Mayoral elections in Greater Manchester. Do people know what they're voting for?

Manchester Town Hall

NEXT month, the 2.8 million people of Greater Manchester, will be asked to vote for the first directly elected mayor for Greater Manchester, who will have powers over transport, homes, policing, and skills.

A great deal has been said about the lack of consultation with the public about ‘Devolution for Manchester’, also known as ‘Devo Manc’. Research that has been undertaken, suggests that while some people may have heard about ‘devolution’, most people have virtually no public understanding of what it means.  

A 2015 survey, revealed that 88% of people questioned, had never heard of Devo Manc. Indeed, few will be aware, that almost twelve-months ago, Greater Manchester acquired control of the regions £6bn health and social care budget. Similarly, the clear majority of the people of Greater Manchester, will be unaware that the consultation ‘Taking Charge Together’, ever took place and that only 6,000 people out of a population of 2.8 million, have responded.

This lack of a general understanding about Devo Manc by the people of Greater Manchester, seems all the stranger, when it is being claimed that devolution will give power back to the people and let them have greater control over the decisions that affect them.
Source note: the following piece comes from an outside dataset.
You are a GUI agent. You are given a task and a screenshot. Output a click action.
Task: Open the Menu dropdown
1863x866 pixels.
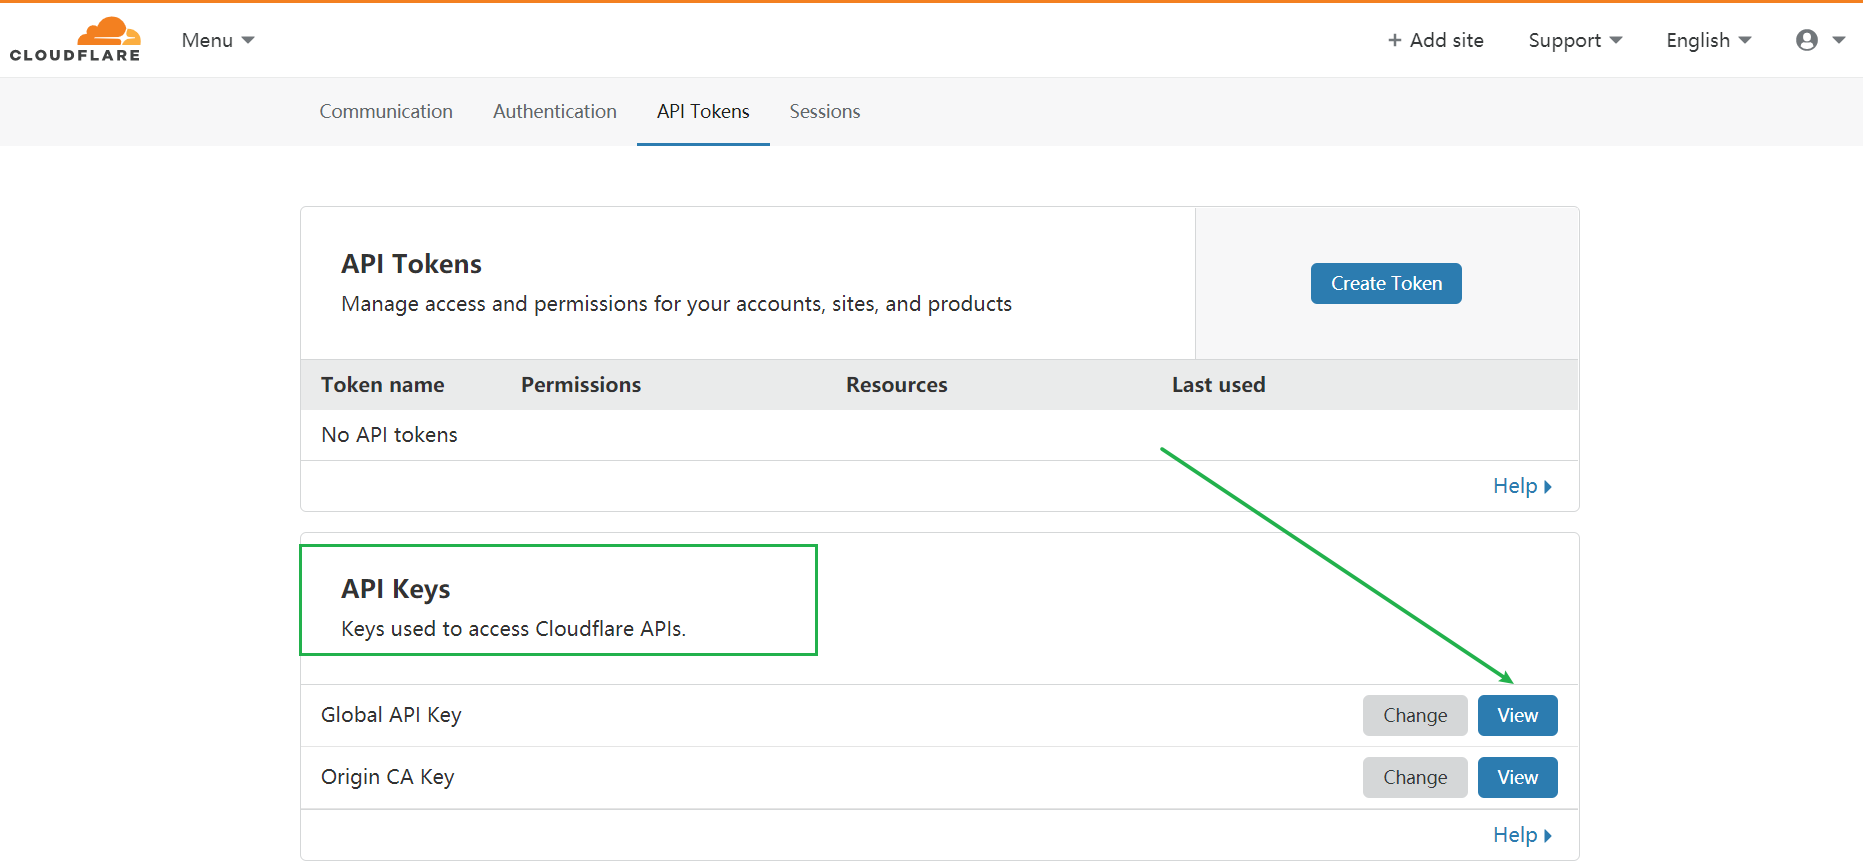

Yet, the devolution deal was signed behind closed doors in Manchester Town Hall and more than two years on, the population of Greater Manchester, remain largely shut out of the conversation. The Labour MP, Lisa Nandy, who represents Wigan, recently wrote:

“The public consultation on these sweeping changes was not properly publicised, ran for just three weeks and received only 12 responses – 10 of them from the same council leaders that signed the deal in the first place. It didn’t even mention the NHS. When the deal was announced by press release from Whitehall, MPs, councillors, and the public had little idea what it was. And as legislation was passed to enable the transfer of powers, it wasn’t even clear who in government was accountable for it.”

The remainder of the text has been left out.